[Stored items]
************
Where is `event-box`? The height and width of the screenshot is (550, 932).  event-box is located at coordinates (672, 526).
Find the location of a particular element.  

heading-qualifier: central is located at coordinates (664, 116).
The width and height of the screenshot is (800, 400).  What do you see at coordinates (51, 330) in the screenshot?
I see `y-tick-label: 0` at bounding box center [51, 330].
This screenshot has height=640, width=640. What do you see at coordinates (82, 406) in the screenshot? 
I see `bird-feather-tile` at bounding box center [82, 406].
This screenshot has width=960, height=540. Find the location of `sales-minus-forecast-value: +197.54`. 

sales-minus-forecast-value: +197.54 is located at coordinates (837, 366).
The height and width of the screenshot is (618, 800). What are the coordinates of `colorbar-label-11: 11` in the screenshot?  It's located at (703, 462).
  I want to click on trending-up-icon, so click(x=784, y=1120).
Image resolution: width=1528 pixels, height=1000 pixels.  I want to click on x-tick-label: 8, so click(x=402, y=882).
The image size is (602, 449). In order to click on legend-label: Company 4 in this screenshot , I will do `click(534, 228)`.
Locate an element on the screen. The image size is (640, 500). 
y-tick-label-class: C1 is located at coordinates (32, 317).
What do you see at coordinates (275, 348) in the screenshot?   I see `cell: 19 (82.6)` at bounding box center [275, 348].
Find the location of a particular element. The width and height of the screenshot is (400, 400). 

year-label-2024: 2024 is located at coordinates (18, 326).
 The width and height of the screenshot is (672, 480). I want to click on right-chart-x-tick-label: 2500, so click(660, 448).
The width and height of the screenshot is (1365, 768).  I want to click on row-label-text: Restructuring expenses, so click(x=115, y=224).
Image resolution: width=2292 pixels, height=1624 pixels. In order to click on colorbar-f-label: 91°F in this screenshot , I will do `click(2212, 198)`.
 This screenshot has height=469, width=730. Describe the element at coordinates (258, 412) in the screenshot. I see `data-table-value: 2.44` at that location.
************
**Instructions for the task:**
Copy all of the lines above, character for character, without changing anything.

**Solved problem:**
Where is `event-box`? The height and width of the screenshot is (550, 932).  event-box is located at coordinates (672, 526).
Find the location of a particular element.  

heading-qualifier: central is located at coordinates (664, 116).
The width and height of the screenshot is (800, 400).  What do you see at coordinates (51, 330) in the screenshot?
I see `y-tick-label: 0` at bounding box center [51, 330].
This screenshot has height=640, width=640. What do you see at coordinates (82, 406) in the screenshot? 
I see `bird-feather-tile` at bounding box center [82, 406].
This screenshot has width=960, height=540. Find the location of `sales-minus-forecast-value: +197.54`. 

sales-minus-forecast-value: +197.54 is located at coordinates (837, 366).
The height and width of the screenshot is (618, 800). What are the coordinates of `colorbar-label-11: 11` in the screenshot?  It's located at (703, 462).
  I want to click on trending-up-icon, so click(x=784, y=1120).
Image resolution: width=1528 pixels, height=1000 pixels.  I want to click on x-tick-label: 8, so click(x=402, y=882).
The image size is (602, 449). In order to click on legend-label: Company 4 in this screenshot , I will do `click(534, 228)`.
Locate an element on the screen. The image size is (640, 500). 
y-tick-label-class: C1 is located at coordinates (32, 317).
What do you see at coordinates (275, 348) in the screenshot?   I see `cell: 19 (82.6)` at bounding box center [275, 348].
Find the location of a particular element. The width and height of the screenshot is (400, 400). 

year-label-2024: 2024 is located at coordinates (18, 326).
 The width and height of the screenshot is (672, 480). I want to click on right-chart-x-tick-label: 2500, so click(660, 448).
The width and height of the screenshot is (1365, 768).  I want to click on row-label-text: Restructuring expenses, so click(x=115, y=224).
Image resolution: width=2292 pixels, height=1624 pixels. In order to click on colorbar-f-label: 91°F in this screenshot , I will do `click(2212, 198)`.
 This screenshot has height=469, width=730. Describe the element at coordinates (258, 412) in the screenshot. I see `data-table-value: 2.44` at that location.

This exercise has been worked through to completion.